Turkish police have fired tear gas on students protesting the start of controversial works on a road through their university campus in Ankara.
The tear gas was fired late on Friday as security forces shielded workers and diggers who began uprooting trees in a park on the site of Middle East Technical University (METU) in the Turkish capital on Friday night.
Dozens of students massed behind the gates of the establishment, angry with the planned destruction of 3,000 trees, Turkey's Dogan press agency reported.
The rector of the university, Ahmet Acar, strongly condemned the police action as illegal and said the university would take the matter to court.
"METU gave its green light to the road project but we do not approve of this night-time raid,", Acar was quoted as saying Saturday on the daily news website Hurriyet.
Greenpeace also issued a statement criticising the "antidemocratic and unacceptable" actions of the Ankara authorities.
The ongoing battle against the project has raged for weeks, with police using rubber bullets and tear gas in protests that drew in hundreds of students in early September.
METU's campus is one of the largest green spaces in the Turkish capital.

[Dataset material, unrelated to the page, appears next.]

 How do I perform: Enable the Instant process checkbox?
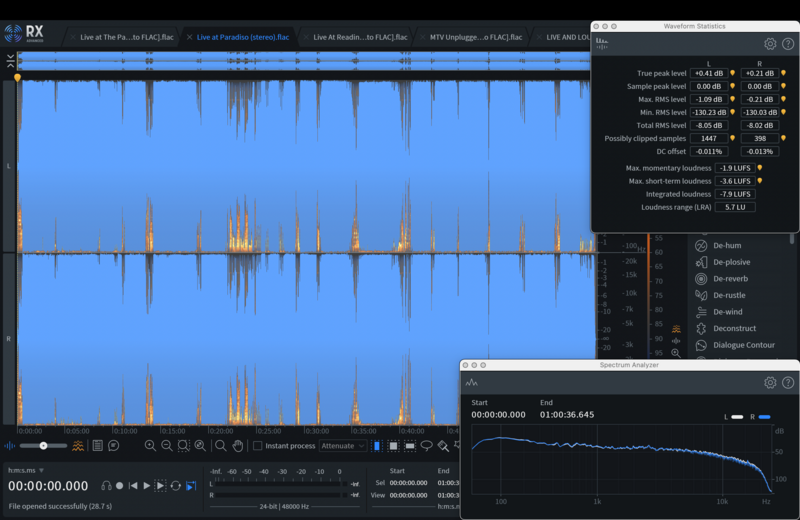pos(258,446)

The latest protests come as Turkish authorities stand accused of committing "gross human rights violations" during anti-government protests that rocked the country in June and which began as demonstrations against the uprooting of green space in central Istanbul.
Amnesty International said in a report released on October 2 that "a string of human rights violations on a huge scale" were perpetrated by police.

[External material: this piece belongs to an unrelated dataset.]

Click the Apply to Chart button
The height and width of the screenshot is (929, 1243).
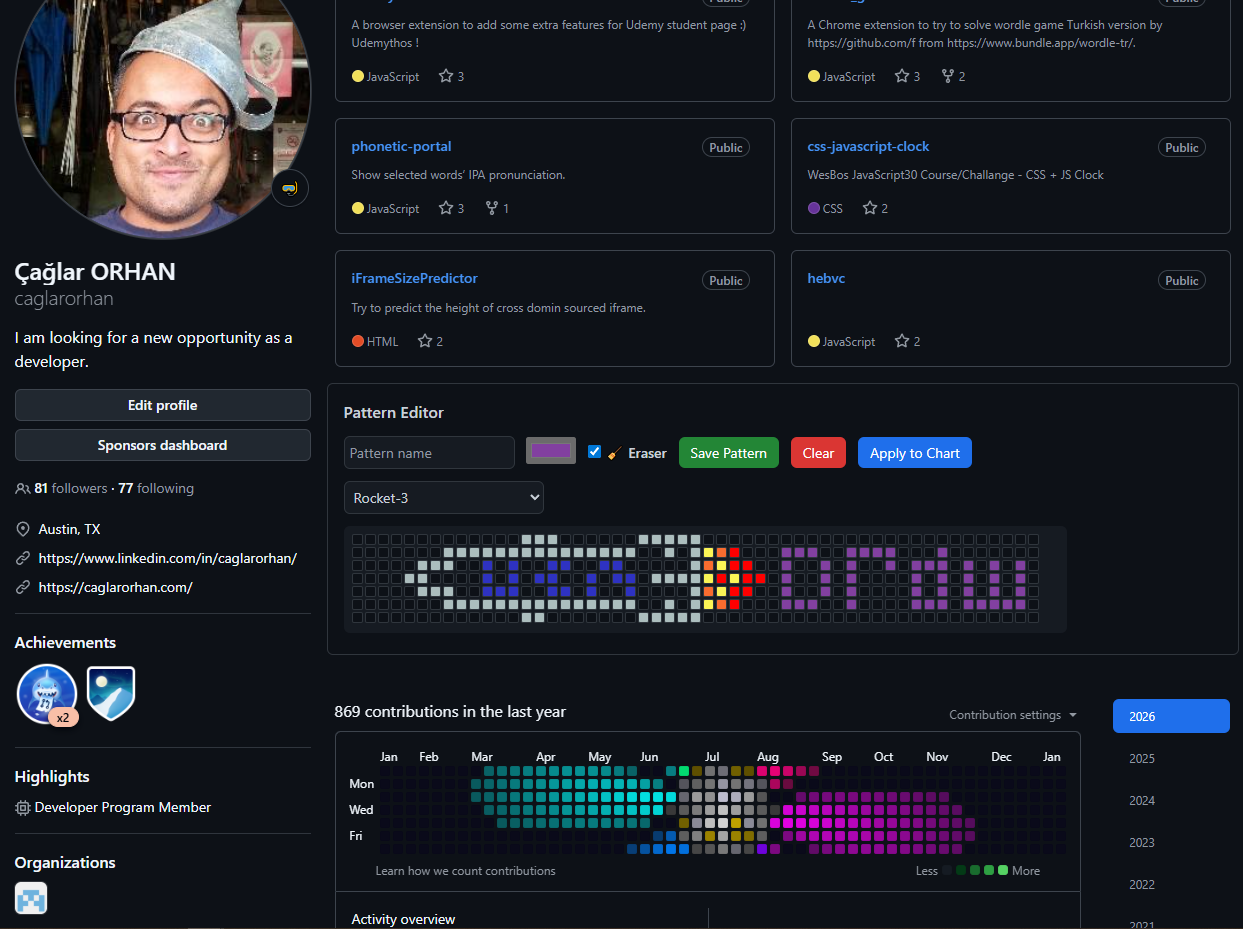pyautogui.click(x=914, y=453)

What started as a relatively small environmentalist movement to save Istanbul's central Gezi Park from re-development evolved into a nationwide wave of protests against Prime Minister Recep Tayyip Erdogan, who is seen as increasingly authoritarian.
At least six people were killed and more than 8,000 people injured following the three weeks of demonstrations across the country in June, presenting Erdogan's Justice and Development Party (AKP) with its biggest challenge since it came to power in 2002.